Alternatively, run it without a password, and your choice of encryption (64/128 bit WEP, WPA/WPA2, and WPA-PSK/WPA2-PSK), and run your other Wi-Fi gear through it (all of this can be configured on the fly through the device’s web interface). I haven’t tried it yet, but the device also supports “wireless distribution system”, meaning theoretically you could set up an Airport Express or Airport Extreme to extend the Wi-Fi signal (there is no Ethernet adapter on the PHS300).
Want to shoot Qik video from your N95 in your car? Or the supermarket? Throw the PHS300 and your 3G adapter in your pocket, and go for it.

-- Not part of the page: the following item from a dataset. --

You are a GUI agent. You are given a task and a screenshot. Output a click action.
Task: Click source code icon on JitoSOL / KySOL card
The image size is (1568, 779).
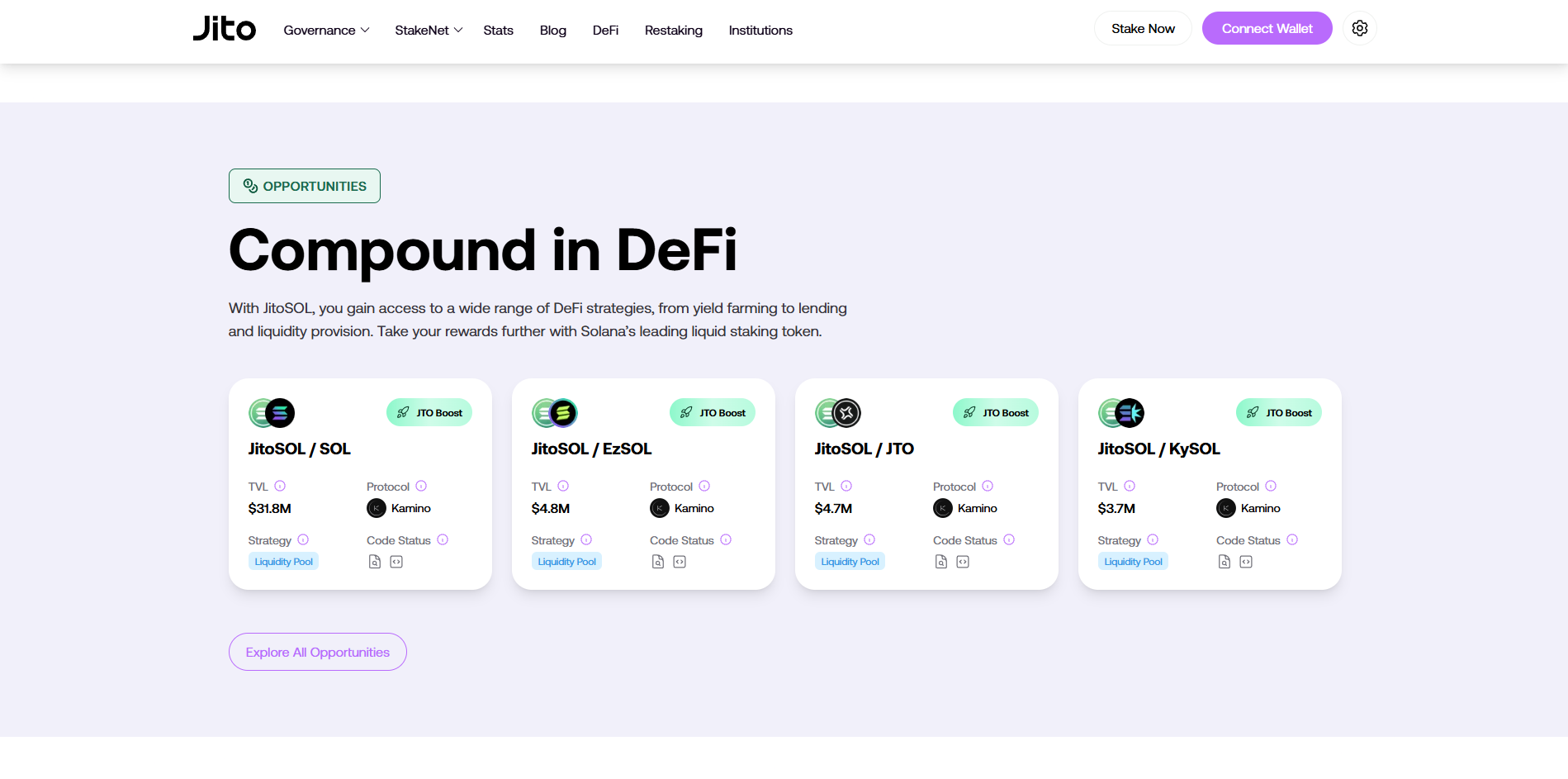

The size of the unit is 4.7″ x 2.8″ x 0.8″ — just a little bigger in each dimension than an iPhone. Here’s a shot of the PHS300, my iPhone and the Franklin CDU680 for comparison (click for larger):
Performance is excellent as well. I didn’t try to do anything exhaustive to separate how much of the performance improvement is due to better placement of the EVDO adapter and how much is due to better driver support on the PHS300 than on the Mac, but using the PHS300 is consistently faster for me than using the CDU-680 plugged directly into the Mac. Cradlepoint claims that their WiPipe technology is heavily optimized for 3G performance, and perhaps it is.
They also support a rather lengthy list (over 50) of EVDO and HSDPA phones, expresscards and USB modems – you can find the whole list on the PHS300 support page.
At a street price of $160, the PHS300 offers a whole lot of bang for the buck for the mobile nerd.